Would you work out how many of the lines below hold "checkbox" and reply with nothing but the number?

(Stored items)
════
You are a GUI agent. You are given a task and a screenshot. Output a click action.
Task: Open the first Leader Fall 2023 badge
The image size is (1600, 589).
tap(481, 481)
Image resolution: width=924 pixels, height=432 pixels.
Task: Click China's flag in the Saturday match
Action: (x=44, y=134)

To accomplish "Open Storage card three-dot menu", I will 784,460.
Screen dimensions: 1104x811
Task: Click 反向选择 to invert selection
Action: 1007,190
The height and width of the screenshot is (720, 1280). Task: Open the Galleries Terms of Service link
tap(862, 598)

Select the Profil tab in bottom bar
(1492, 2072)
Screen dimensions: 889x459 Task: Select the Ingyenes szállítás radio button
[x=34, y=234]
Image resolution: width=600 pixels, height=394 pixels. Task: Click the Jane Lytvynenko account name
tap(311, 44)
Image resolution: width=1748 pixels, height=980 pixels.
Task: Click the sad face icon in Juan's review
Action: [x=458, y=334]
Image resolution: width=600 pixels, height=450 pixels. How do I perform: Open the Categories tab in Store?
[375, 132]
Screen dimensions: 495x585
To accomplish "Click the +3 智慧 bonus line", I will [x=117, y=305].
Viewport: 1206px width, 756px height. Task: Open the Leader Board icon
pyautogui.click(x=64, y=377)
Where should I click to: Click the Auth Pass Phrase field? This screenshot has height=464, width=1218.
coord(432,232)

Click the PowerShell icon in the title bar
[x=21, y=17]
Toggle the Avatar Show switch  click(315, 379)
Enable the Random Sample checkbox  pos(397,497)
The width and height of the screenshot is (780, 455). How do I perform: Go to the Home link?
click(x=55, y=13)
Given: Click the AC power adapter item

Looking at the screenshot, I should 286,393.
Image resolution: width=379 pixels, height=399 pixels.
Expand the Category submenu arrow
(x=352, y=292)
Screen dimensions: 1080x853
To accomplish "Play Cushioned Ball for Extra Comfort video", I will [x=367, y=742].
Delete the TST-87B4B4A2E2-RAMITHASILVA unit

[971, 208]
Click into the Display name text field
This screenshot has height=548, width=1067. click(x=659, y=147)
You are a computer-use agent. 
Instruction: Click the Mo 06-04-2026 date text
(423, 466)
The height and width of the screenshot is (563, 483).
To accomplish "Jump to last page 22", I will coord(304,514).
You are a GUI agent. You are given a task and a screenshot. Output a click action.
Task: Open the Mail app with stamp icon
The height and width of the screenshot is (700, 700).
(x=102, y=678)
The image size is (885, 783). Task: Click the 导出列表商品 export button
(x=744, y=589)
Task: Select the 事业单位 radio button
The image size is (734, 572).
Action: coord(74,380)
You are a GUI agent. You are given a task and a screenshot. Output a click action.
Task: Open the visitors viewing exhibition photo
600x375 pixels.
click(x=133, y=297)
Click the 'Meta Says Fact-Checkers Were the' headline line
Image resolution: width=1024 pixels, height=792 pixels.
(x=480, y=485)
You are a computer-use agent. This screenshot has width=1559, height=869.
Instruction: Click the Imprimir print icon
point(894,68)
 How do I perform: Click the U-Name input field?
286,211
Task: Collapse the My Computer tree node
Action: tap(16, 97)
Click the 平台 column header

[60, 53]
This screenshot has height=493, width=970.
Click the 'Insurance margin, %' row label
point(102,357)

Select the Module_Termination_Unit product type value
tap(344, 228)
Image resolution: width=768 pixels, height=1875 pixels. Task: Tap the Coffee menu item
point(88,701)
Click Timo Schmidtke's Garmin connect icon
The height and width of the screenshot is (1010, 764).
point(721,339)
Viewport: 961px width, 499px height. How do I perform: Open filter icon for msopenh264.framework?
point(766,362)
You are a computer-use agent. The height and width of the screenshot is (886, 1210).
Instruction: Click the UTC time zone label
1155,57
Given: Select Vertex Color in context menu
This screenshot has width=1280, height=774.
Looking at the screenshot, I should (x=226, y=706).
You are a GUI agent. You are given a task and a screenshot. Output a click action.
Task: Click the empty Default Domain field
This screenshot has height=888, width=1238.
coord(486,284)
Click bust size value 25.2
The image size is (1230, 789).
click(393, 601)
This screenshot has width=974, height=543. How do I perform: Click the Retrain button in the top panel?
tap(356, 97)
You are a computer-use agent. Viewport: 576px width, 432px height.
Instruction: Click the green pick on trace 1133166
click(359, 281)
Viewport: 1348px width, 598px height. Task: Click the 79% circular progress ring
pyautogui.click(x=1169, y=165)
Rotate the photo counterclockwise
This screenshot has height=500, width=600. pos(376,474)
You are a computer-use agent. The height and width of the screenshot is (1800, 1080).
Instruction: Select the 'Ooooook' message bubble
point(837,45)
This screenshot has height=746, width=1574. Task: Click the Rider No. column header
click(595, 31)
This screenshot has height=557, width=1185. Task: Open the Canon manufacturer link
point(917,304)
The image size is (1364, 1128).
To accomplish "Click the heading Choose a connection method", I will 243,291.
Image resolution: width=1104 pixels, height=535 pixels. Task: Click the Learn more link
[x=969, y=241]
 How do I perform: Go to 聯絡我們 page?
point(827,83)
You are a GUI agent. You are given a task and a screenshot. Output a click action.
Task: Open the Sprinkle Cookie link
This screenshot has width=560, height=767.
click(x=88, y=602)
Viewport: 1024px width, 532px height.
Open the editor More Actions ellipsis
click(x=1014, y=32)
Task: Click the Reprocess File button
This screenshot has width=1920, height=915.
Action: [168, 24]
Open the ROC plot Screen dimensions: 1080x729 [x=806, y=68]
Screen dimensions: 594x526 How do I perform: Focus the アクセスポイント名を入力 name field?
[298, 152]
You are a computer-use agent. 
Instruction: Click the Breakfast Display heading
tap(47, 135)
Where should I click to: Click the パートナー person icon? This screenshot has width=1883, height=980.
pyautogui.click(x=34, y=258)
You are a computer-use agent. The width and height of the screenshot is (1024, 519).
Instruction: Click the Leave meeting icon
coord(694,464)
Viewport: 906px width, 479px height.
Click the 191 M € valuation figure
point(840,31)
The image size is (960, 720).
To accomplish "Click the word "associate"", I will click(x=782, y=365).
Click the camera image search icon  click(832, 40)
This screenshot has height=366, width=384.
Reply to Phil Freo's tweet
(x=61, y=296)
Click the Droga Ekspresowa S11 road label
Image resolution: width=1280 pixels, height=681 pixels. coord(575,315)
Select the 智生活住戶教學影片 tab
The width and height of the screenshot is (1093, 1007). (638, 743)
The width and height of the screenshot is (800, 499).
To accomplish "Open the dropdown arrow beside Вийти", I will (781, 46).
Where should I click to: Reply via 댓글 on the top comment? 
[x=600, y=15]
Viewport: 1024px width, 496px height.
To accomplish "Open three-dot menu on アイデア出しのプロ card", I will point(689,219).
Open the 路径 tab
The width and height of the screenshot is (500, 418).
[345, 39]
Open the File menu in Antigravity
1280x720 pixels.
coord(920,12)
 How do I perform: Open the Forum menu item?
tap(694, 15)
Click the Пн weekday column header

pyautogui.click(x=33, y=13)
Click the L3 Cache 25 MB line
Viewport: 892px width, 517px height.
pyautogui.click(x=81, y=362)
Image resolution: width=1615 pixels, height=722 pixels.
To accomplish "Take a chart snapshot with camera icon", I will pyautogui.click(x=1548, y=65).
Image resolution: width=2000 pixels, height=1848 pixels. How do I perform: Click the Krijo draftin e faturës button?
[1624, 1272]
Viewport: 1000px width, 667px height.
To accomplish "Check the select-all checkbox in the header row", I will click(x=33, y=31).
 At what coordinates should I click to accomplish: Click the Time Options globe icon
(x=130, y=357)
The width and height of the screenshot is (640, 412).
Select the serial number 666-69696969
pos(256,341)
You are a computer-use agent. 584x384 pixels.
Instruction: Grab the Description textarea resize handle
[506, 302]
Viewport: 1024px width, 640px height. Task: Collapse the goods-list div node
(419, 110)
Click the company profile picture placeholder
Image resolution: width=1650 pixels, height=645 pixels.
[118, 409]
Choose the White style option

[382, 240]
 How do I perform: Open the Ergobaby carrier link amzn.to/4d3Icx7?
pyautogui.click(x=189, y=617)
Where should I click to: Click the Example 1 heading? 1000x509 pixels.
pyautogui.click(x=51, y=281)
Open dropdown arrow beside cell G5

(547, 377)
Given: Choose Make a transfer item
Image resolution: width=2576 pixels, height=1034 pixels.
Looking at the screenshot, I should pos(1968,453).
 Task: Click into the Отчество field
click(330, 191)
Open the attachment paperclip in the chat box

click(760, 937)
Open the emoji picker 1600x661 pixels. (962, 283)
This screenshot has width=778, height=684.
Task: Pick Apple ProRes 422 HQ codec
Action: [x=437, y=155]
════
=== Output below ===
2